I agree with my Brother that this provision is pendente legislative enactment and cannot be given retroactive effect, and add thereto that the amendment only affects taxpayers who are assessed and pay taxes in excess — which does not apply to appellants, who failed or refused to pay the tax.
I disagree with his statement that “the legislature since handing down of Consumers and entry of de*173cree herein has provided what our majority in Consumers should have upheld, that is, the right of a taxpayer to recover the amount of mistakenly levied and unconscionably collected property taxes.”*
: This Court does not create the law governing taxation. To grant relief to taxpayers who failed to pay taxes within the prescribed time and who failed to appeal to the statutory created board of review, will necessitate legislative enactment to that effect.

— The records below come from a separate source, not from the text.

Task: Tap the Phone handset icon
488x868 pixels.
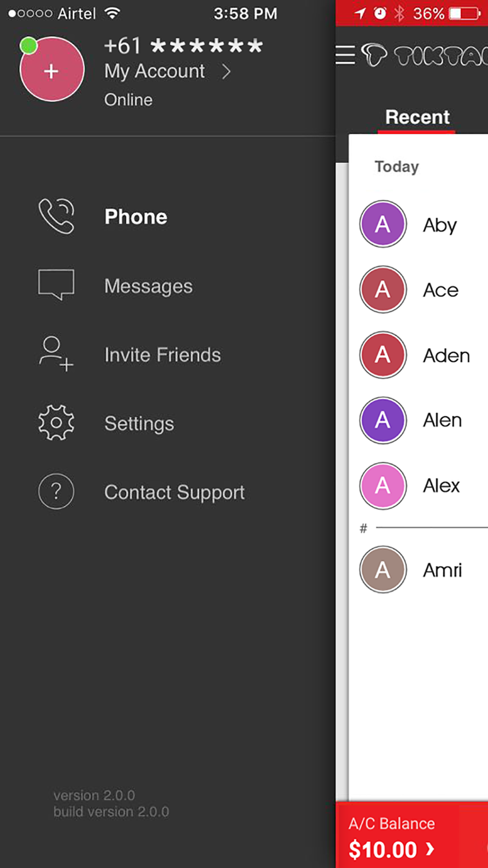Action: point(56,216)
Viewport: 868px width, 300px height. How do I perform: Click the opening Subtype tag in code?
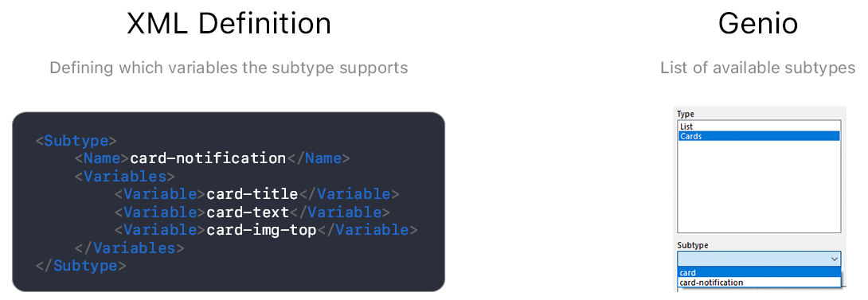click(76, 141)
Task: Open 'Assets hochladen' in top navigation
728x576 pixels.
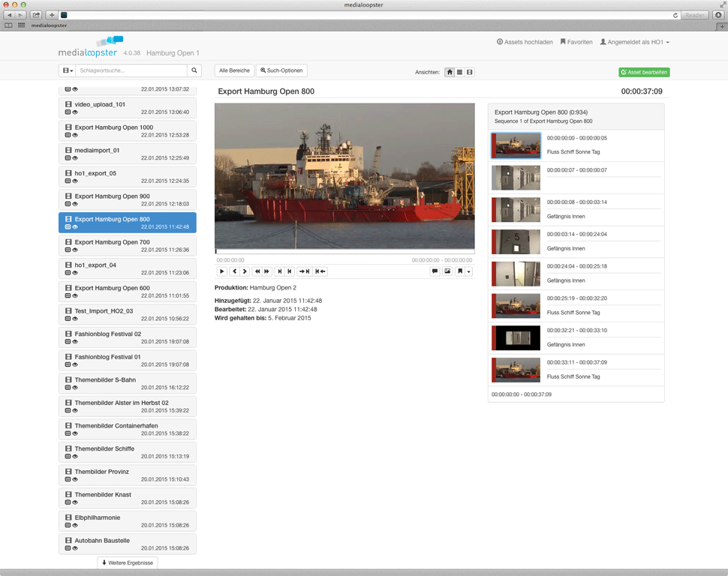Action: [x=525, y=43]
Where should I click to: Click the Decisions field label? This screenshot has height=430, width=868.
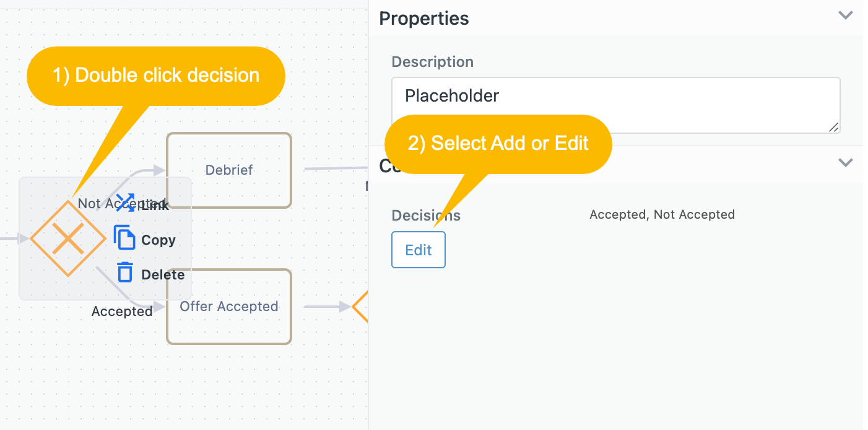(426, 216)
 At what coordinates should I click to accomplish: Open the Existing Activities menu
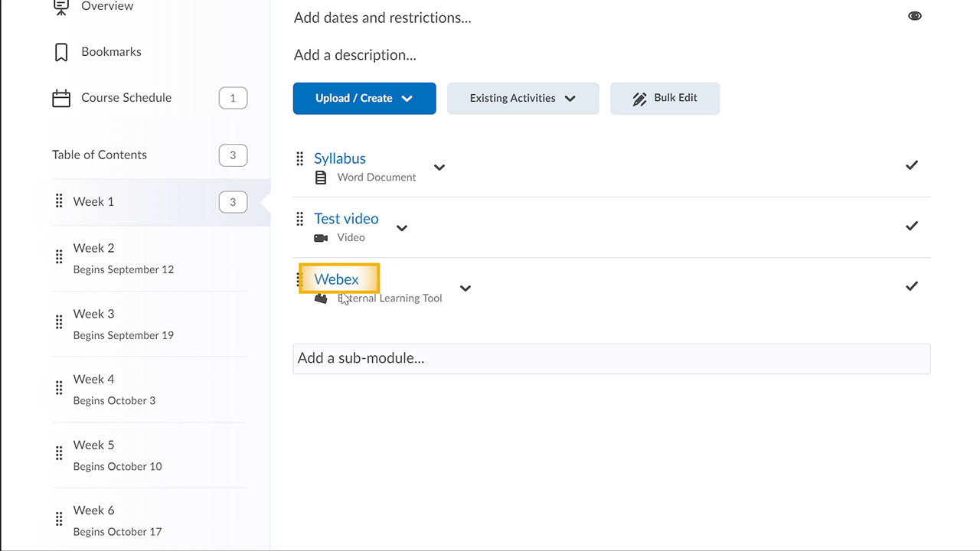(523, 98)
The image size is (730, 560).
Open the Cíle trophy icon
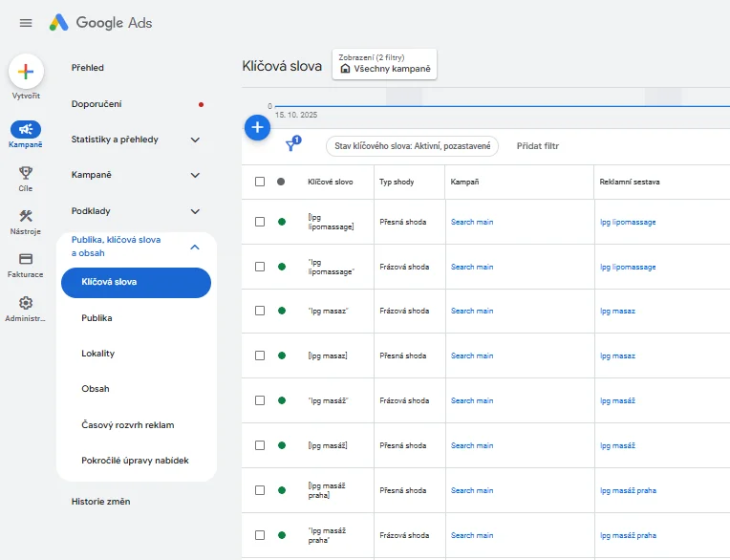(26, 173)
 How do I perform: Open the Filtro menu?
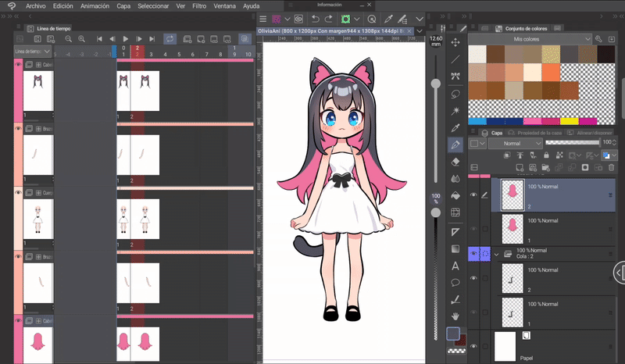tap(199, 5)
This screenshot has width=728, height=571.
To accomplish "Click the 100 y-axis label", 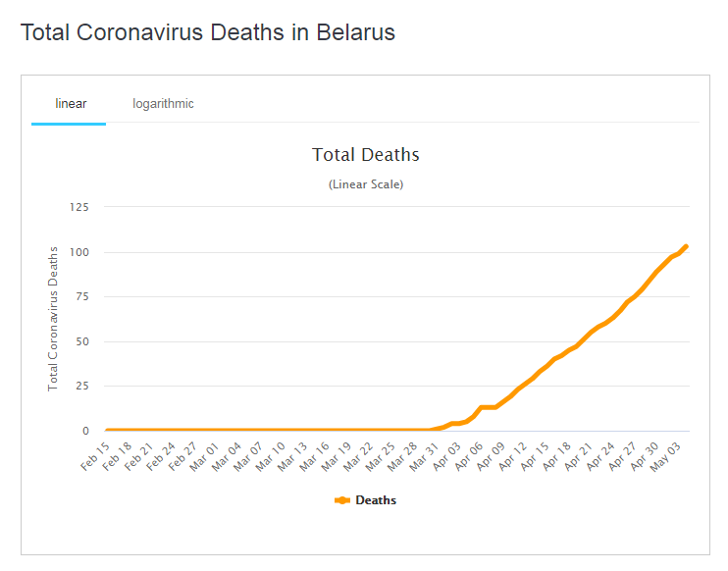I will 78,252.
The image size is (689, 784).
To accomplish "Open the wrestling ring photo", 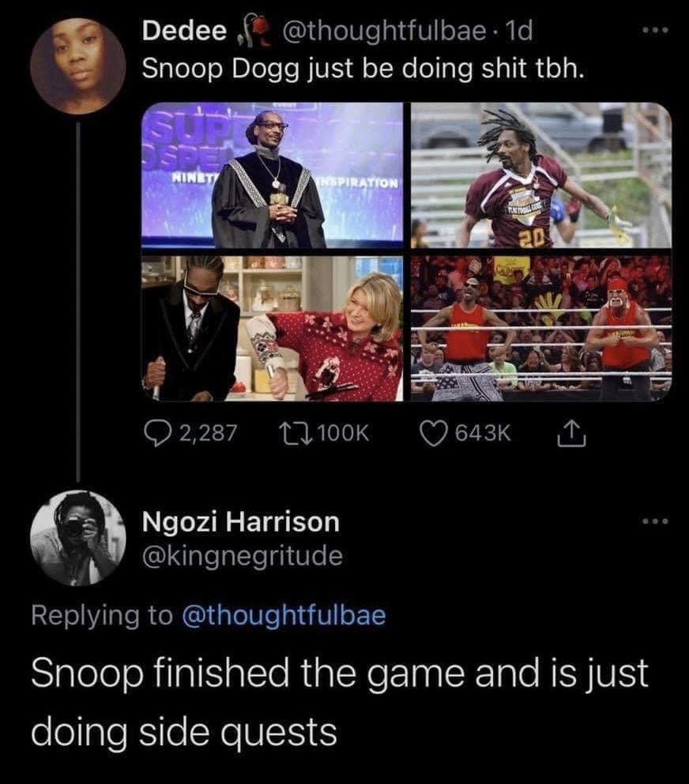I will (x=541, y=329).
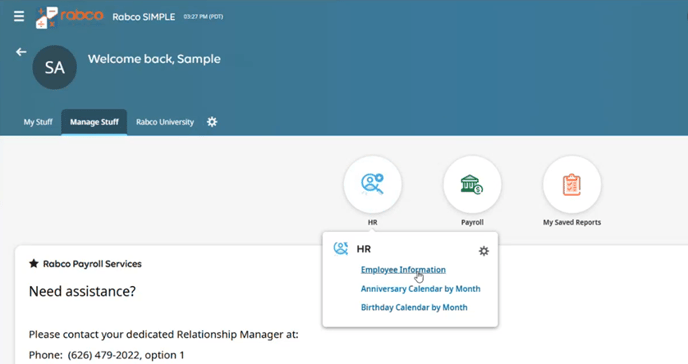Click the gear inside the HR popup
The width and height of the screenshot is (688, 364).
click(x=484, y=251)
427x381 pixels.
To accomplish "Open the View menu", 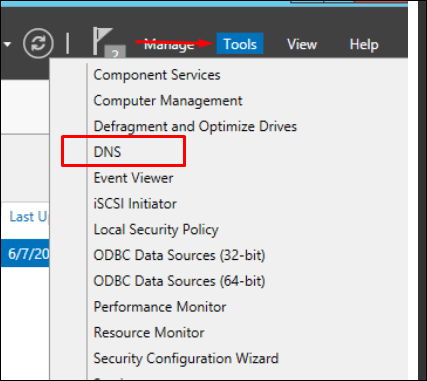I will coord(302,44).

This decision will not be confined to the appellants in this appeal, but will establish tax principles applicable to the huge number of property owners who constitute the taxpayers of our State. In regard to Justice Black’s recommendation that the Consumers Power Company Case, supra, be overruled, I call attention that the adoption of his contention will constitute not only an overruling of Consumers but of numerous decisions of this Court (as referred to above), holding that: (1) Governmental powers of taxation are controlled by constitutional and statutory provisions, hence it is not possible to adjudicate issues arising under taxation laws by the general application of equitable provisions; (2) The collection of duly levied taxes for governmental purposes is a governmental function, and the collection officer cannot by mistake or misinformation work an estoppel enforceable in a court of equity; (3) The board of review is the constituted tribunal for the correction of unjust or unequal assessments, and a taxpayer who fails to make his appeal to that tribunal cannot later appeal to the courts for redress; (4) Delinquent taxes cannot under protest be paid to the county treasurer.
The adoption of the opinion to which I dissent would constitute a declaration on our part that while *174we realize that the tax laws clearly, unequivocally and definitely notify property owners that they should not bring" tax problems to the courts without first appealing to the board of review, we have, by this decision, decided not to follow this position in certain instances where the courts decide the tax collection would constitute unjust enrichment. If adopted, the quéstions naturally arise: What overtax constitutes unjust enrichment? Is not the overtax of $1 unjust enrichment to that amount? How long can the taxpayer wait after the time allowed him to appeal to the board of review before he commences his action in equity?
We are not dealing with a case where tax officials fraudulently conspired to overtax. A mistake was made. It clearly appears that the mistake could have been rectified by appellants had they requested relief from the board of review. If they had sought relief from the board and been denied, this Court would have granted relief.
To write exceptions to the tax laws eliminating the requirement that the taxpayer first seek relief from the board of review would create problems in our courts and with tax-collection officials which we refuse to create.
The decree should be affirmed. No costs, a public question being involved.
Dethmers, C. J., and Carr, J., concurred with. Kelly, J.

 This quotation appeared in Justice Black’s original opinion. The matter has been changed in the second and third revisions of his opinion.